Testo:
Nell’articolo sono presenti alcuni spoiler, se non avete visto l’episodio FERMATEVI QUI!
E così, dopo due anni dall’annuncio di produzione della serie, il primo episodio di American Gods è finalmente disponibile. Per me, fan sfegatata del libro e dell’autore, era un momento atteso e temuto. Devo dire che, personalmente, la prima puntata ha fatto centro.
Bryan Fuller (Hannibal) e Michael Green (Logan) si sono presi il difficile compito di adattare a serie TV un libro complicato, multisfaccettato e dal fascino onirico tipico di Neil Gaiman. Con il pilot, diretto da David Slade, introducono l’universo narrativo e alcuni dei personaggi principali, rimanendo molto fedeli al libro, seppur con qualche modifica e alcune novità interessanti.
Ma veniamo al dunque! La scena si apre su una nave vichinga approdata sulle sponde americane e sui primi dei giunti con essa nel Nuovo Mondo.
Con l’introduzione del protagonista Shadow (Ricky Whittle), un galeotto rilasciato poco dopo la morte della moglie, e del misterioso Mr Wednesday (Ian McShane), entriamo nell’atmosfera effettiva della serie. Durante un volo aereo verso Eagle Point, la città di Shadow, i due uomini si trovano casualmente (?) seduti vicini, e Wednesday, che pare saperne parecchio su Shadow, gli offre un lavoro come suo aiutante. Una turbolenza impedisce all’aereo di atterrare dove previsto, quindi Shadow noleggia un’auto e si ferma per la cena presso un pub dai sobri sgabelli a forma di testa di coccodrillo… e lì ritrova un serafico Mr Wednesday, che gli ripropone l’offerta.
Da qui le cose iniziano a diventare strane, sia per lo spettatore che, soprattutto, per il povero Shadow. Prima viene incastrato nell’accettare il lavoro dopo aver perso il lancio di una moneta (che aveva pure truccato); poi si trova a sigillare l’accordo con dell’idromele (tipica bevanda americana); infine viene preso per i fondelli da Mad Sweeney (Pablo Schreiber), un irlandese autoproclamatosi leprecauno che, apparentemente, tira fuori monete dal nulla. La cosa degenera in una rissa, scena tamarra come poche, alla fine della quale Shadow ha guadagnato molti lividi e una moneta d’oro massiccio.

Materiale:
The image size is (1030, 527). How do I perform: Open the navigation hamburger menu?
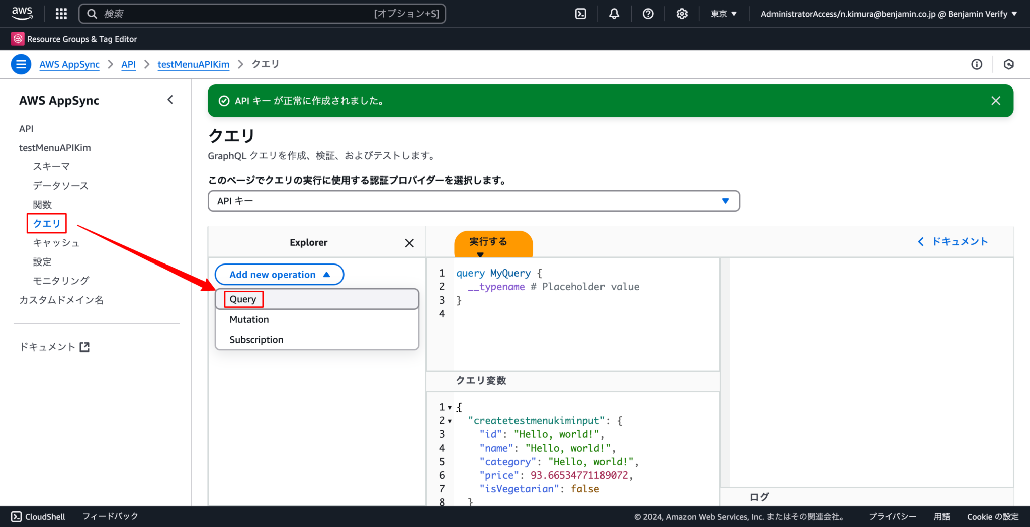21,64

Cosa si chiede:
Rispondi in base alla recensione del primo episodio di American Gods:
1. Chi ha diretto il pilot?
2. Come si chiama la città di Shadow, verso cui è diretto il volo?
3. Con quale bevanda Shadow sigilla l'accordo con Mr Wednesday?

La risposta:
1. David Slade.
2. Eagle Point.
3. Con dell'idromele.